Collected data entries:
=== Begin Enclosure ===

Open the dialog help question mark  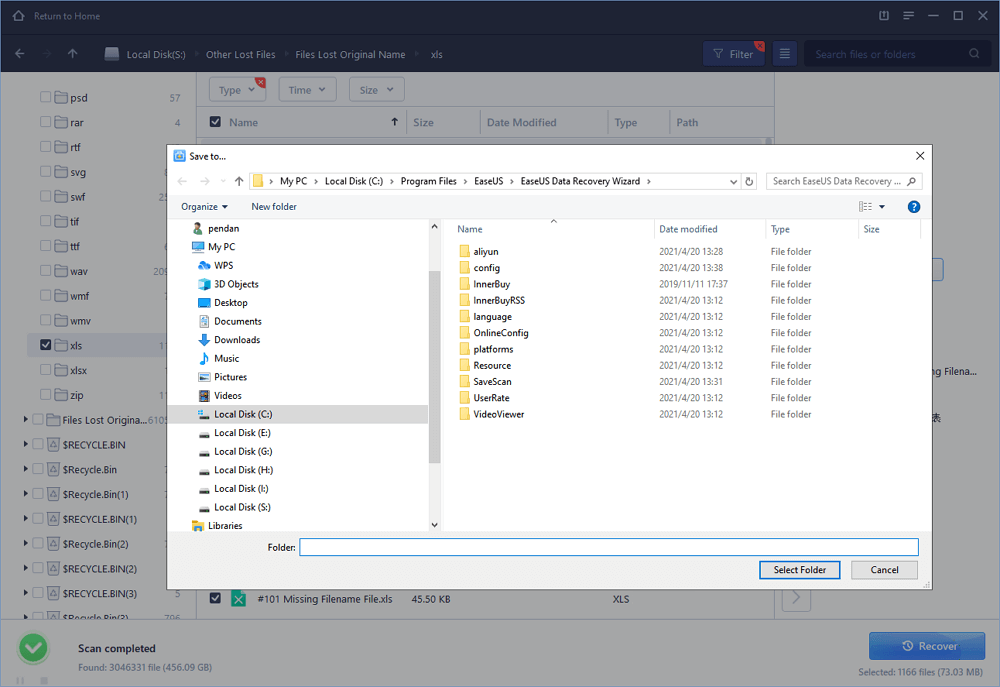click(x=913, y=207)
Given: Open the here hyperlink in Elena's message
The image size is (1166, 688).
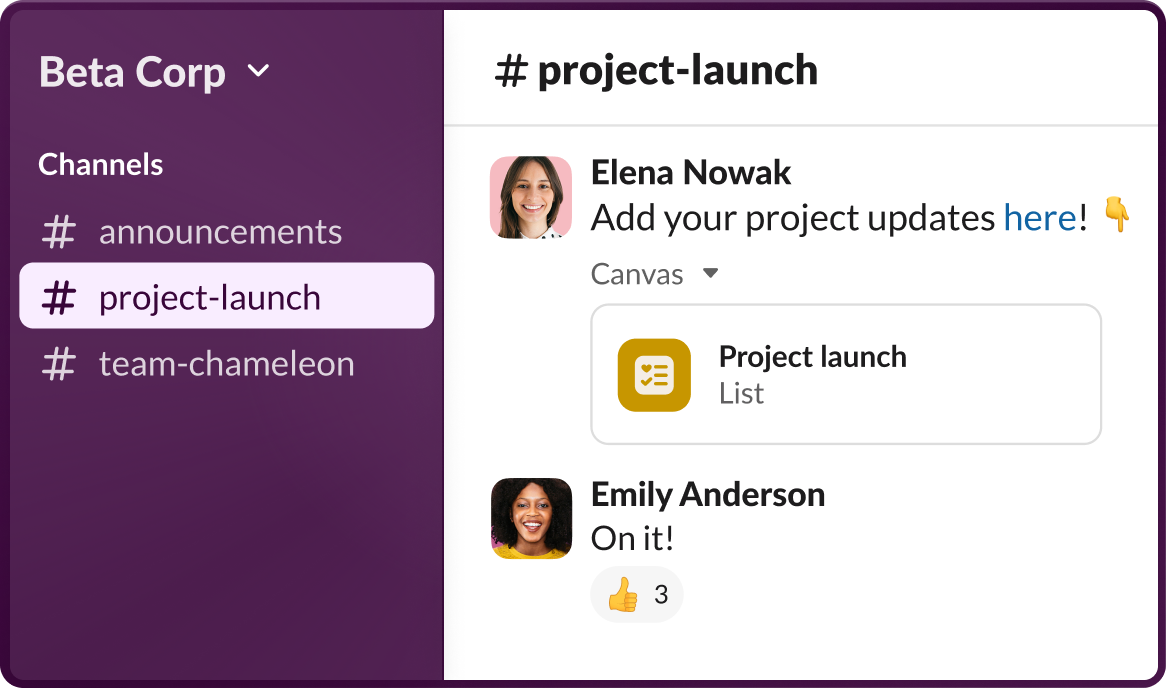Looking at the screenshot, I should point(1041,217).
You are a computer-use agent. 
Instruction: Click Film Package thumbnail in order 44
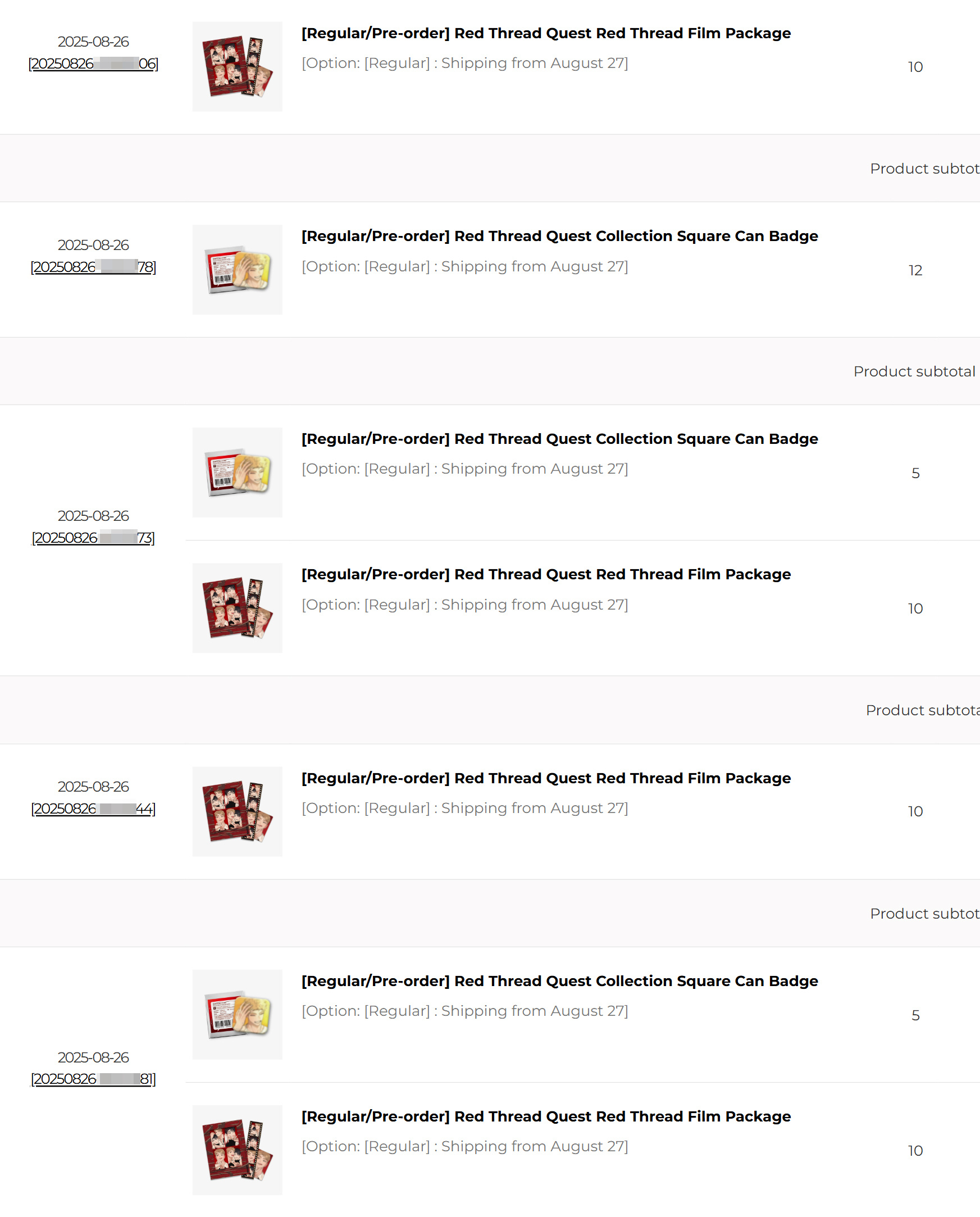pyautogui.click(x=237, y=812)
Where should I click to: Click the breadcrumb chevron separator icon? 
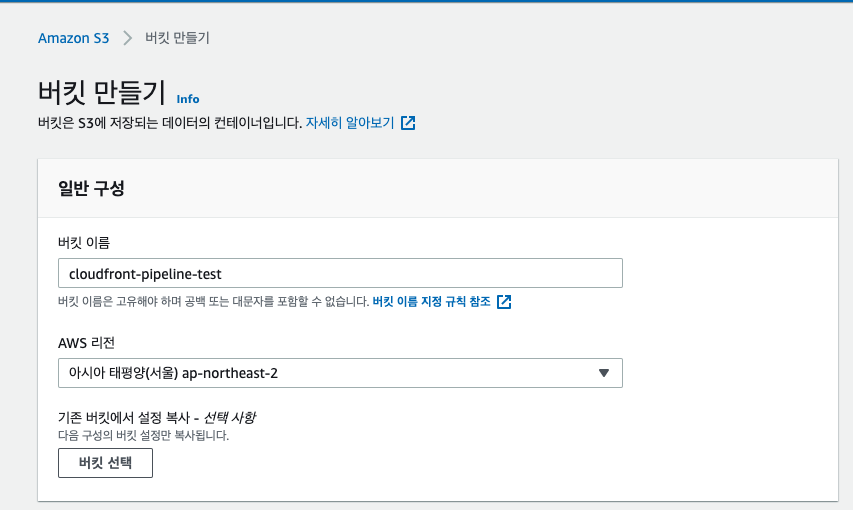click(127, 38)
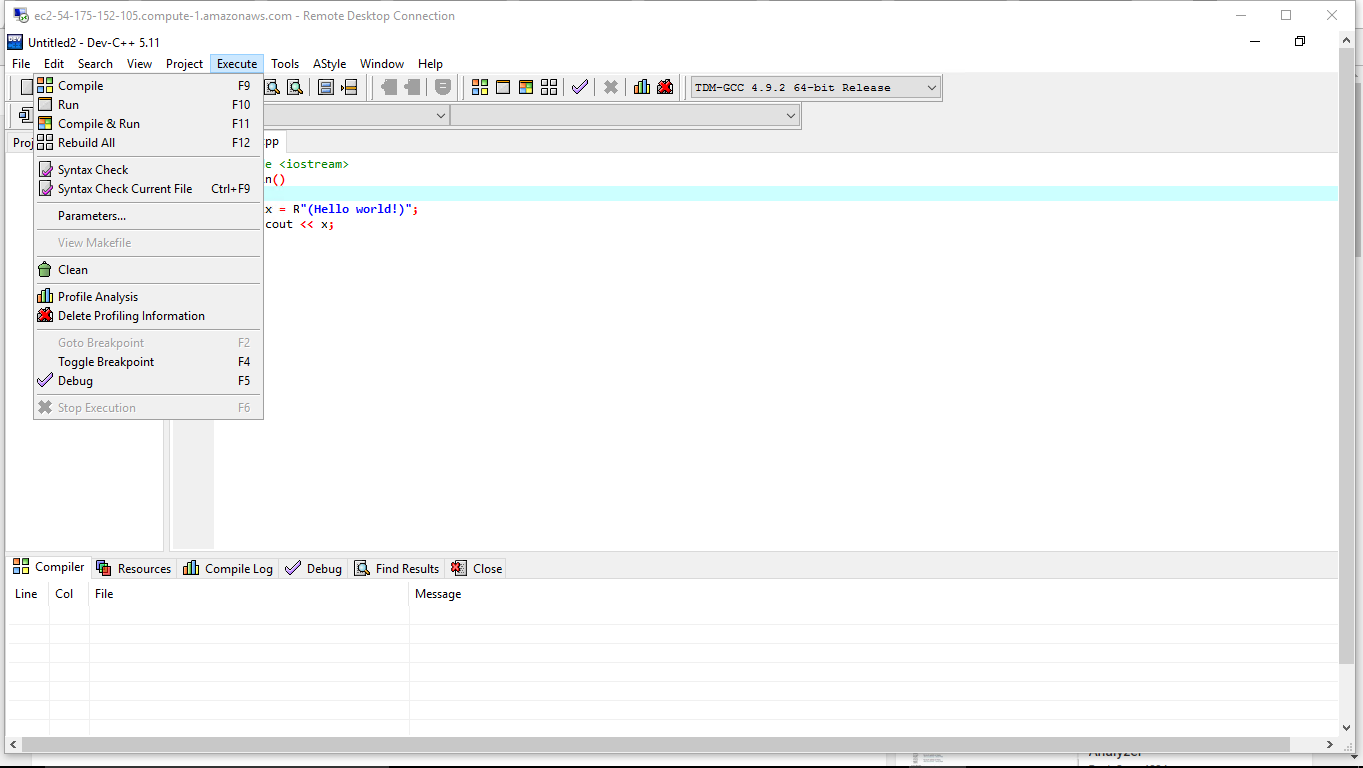
Task: Click the Rebuild All toolbar icon
Action: click(x=549, y=87)

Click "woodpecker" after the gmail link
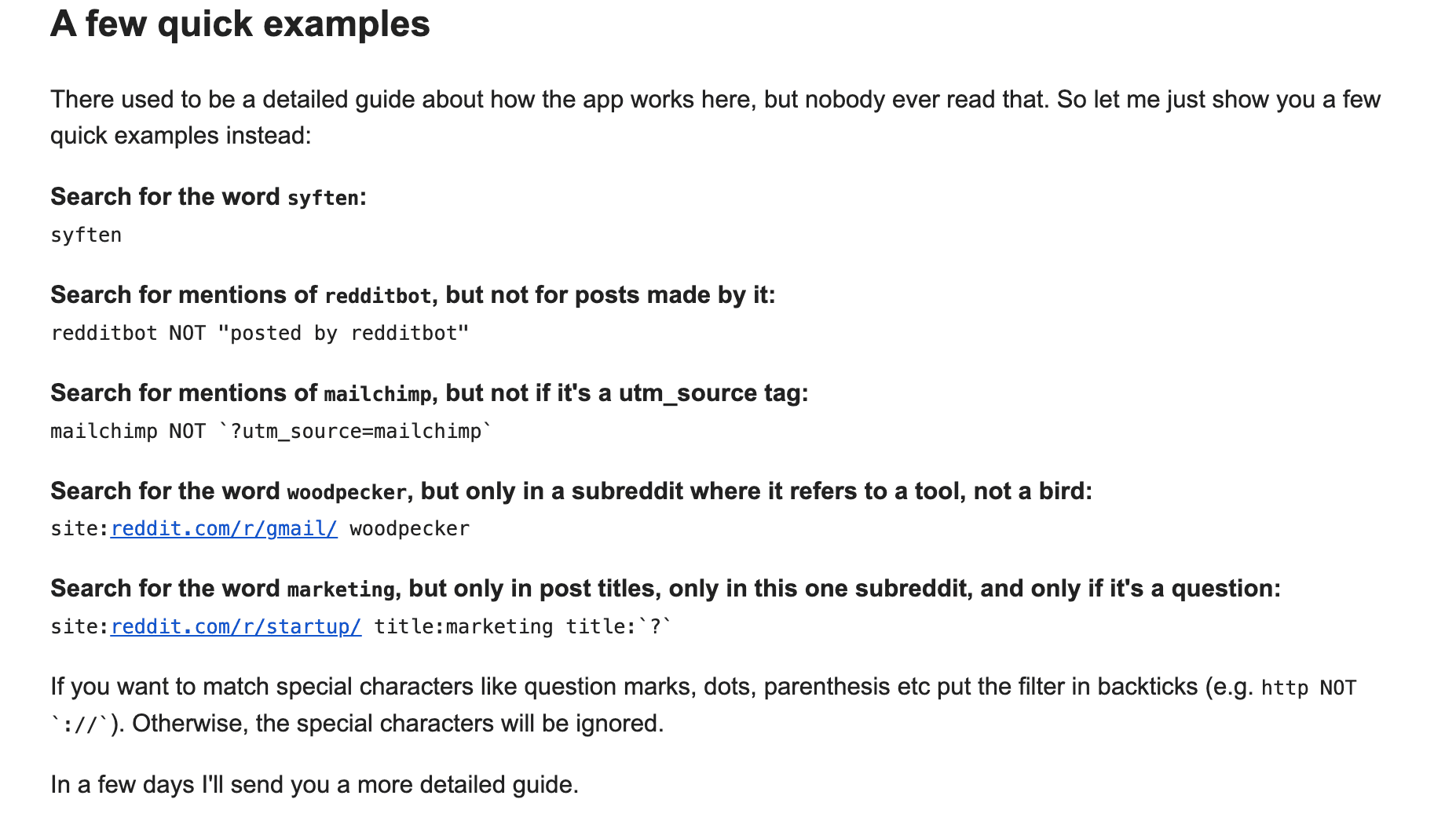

=== End Enclosure ===

Reproduce exactly, and only, the lines that begin at the one containing "Instruction: Click Film" and end with the final line of the data, both included, while omitting every picture.

**Result:**
Instruction: Click Film Package thumbnail in order 44
pyautogui.click(x=237, y=812)
Where should I click to: Click the breadcrumb chevron separator icon? 
click(127, 38)
Task: Click the Rebuild All toolbar icon
Action: click(x=549, y=87)

Click "woodpecker" after the gmail link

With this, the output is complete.